What you have to do => Images in the entries are to be skipped, and everything else is to be written out exactly.

Data listing =>
========
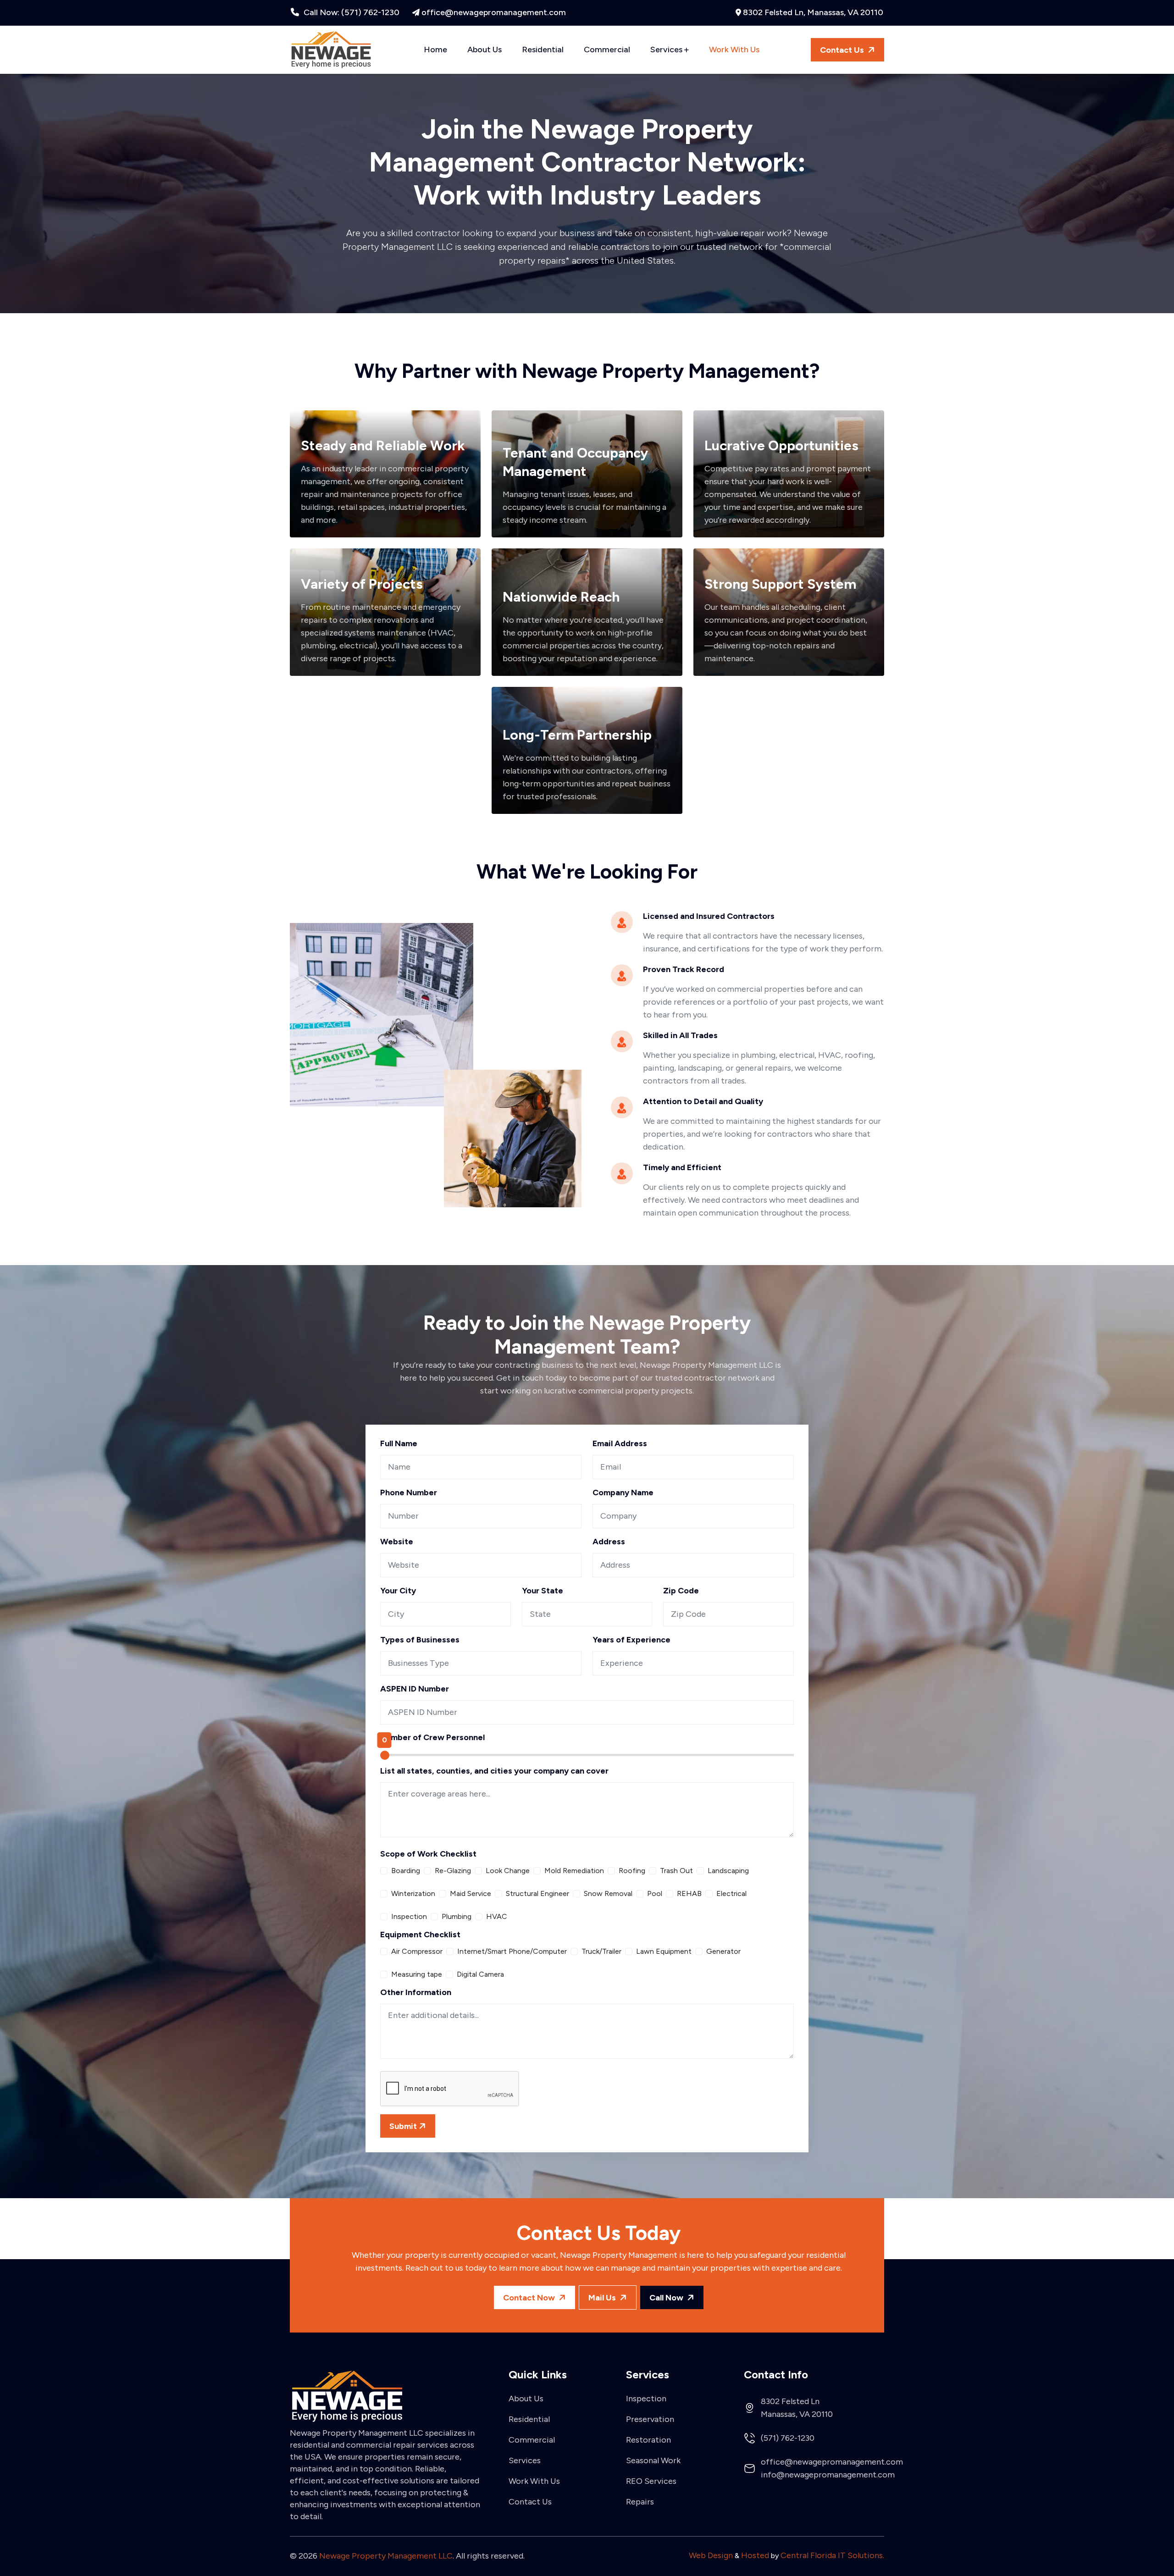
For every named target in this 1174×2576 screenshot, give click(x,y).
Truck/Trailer (601, 1951)
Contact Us (843, 50)
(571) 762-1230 (787, 2438)
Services (667, 49)
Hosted (755, 2555)
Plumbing (456, 1916)
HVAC (496, 1916)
========
Response to the task =>
For every named target in this 1174×2576 screenshot, give click(x,y).
Truck/Trailer (601, 1951)
Contact Us (843, 50)
(571) 762-1230 (787, 2438)
Services (667, 49)
Hosted (755, 2555)
Plumbing (456, 1916)
HVAC (496, 1916)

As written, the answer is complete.